Seismic shifts in how we work, collaborate, and communicate in the past year have amplified the need to adopt new tools and technologies, especially for small and mid-size enterprises (SMEs). Since the lockdowns began, over 64% of SMEs have successfully adapted by onboarding new technologies to change how they do business and support a decentralised workforce. And as we enter the post-pandemic era, it is predicted that the pace of adoption will only accelerate as more SMEs reconfigure operations for the shift to hybrid work

Meanwhile, IT pros face the daunting prospect of maintaining a growing stack of applications, systems, and solutions needed for the hybrid shift. How can they do this while exercising control over increasing cost, complexity, and workloads? Here are three areas IT teams in SMEs should focus on if they intend to get ahead of the curve. 
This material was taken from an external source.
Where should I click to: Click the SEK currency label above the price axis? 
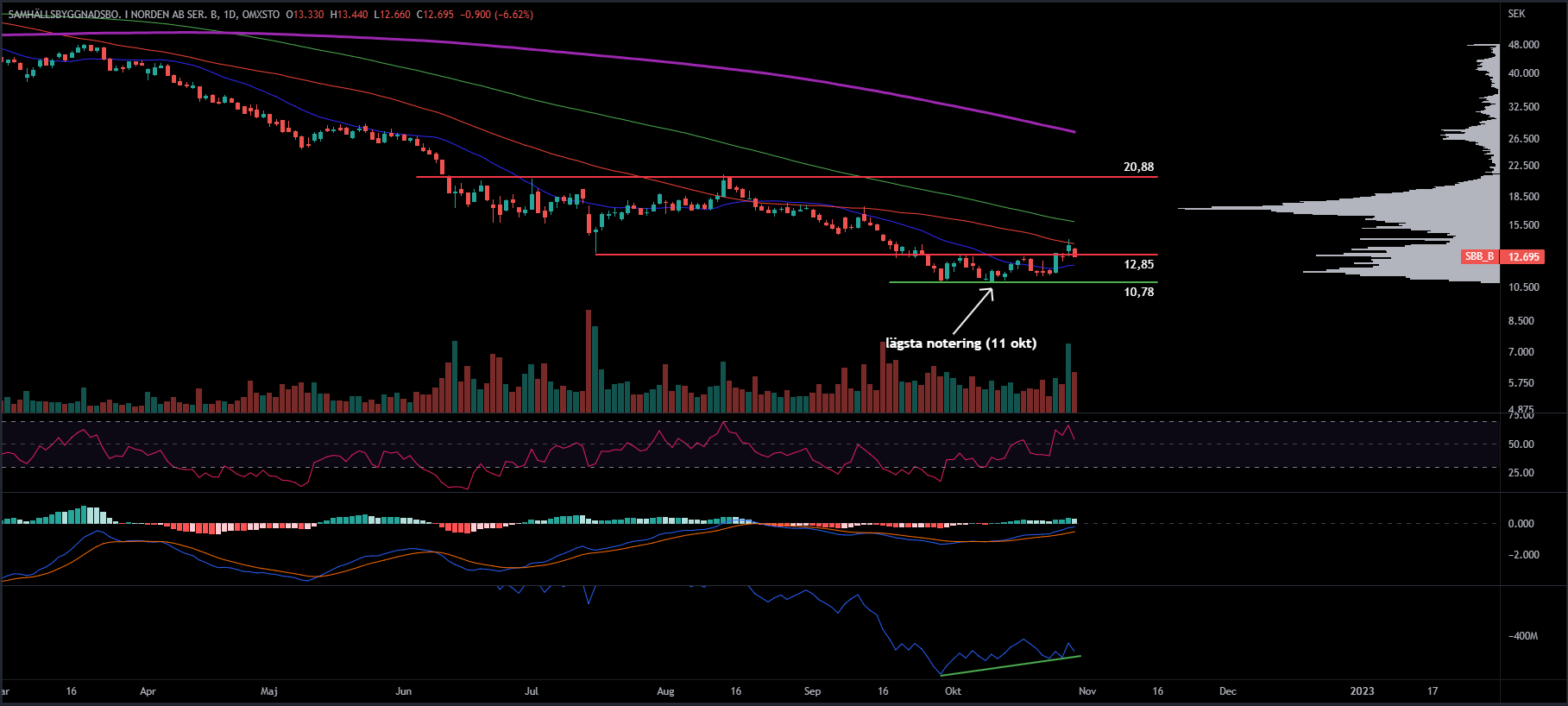(x=1516, y=14)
1. Conduct constant re-evaluations of your tech stack 

The topography of your business network probably looks different than it did a year or even a week ago. As the hybrid workforce begins to return to the office periodically, IT teams will find themselves managing both virtual and physicalenvironments, which means an expanded list of solutions to track, protect, and maintain. 

It’s critical for IT pros to continually evaluate their tech portfolio and find opportunities to improve how they’re leveraging their tools. When reviewing your technologies, ask: 

  • Is a tool or technology addressing the need it was intended for? If no, why not? 
  • Has the solution been widely adopted by the business? If not, how can this be improved to drive value?
  • Should this tool or technology go offline, what would the impact be? 
  • Are there opportunities to consolidate any of our existing tools? Or could there be a more affordable alternative to help us achieve our goals? 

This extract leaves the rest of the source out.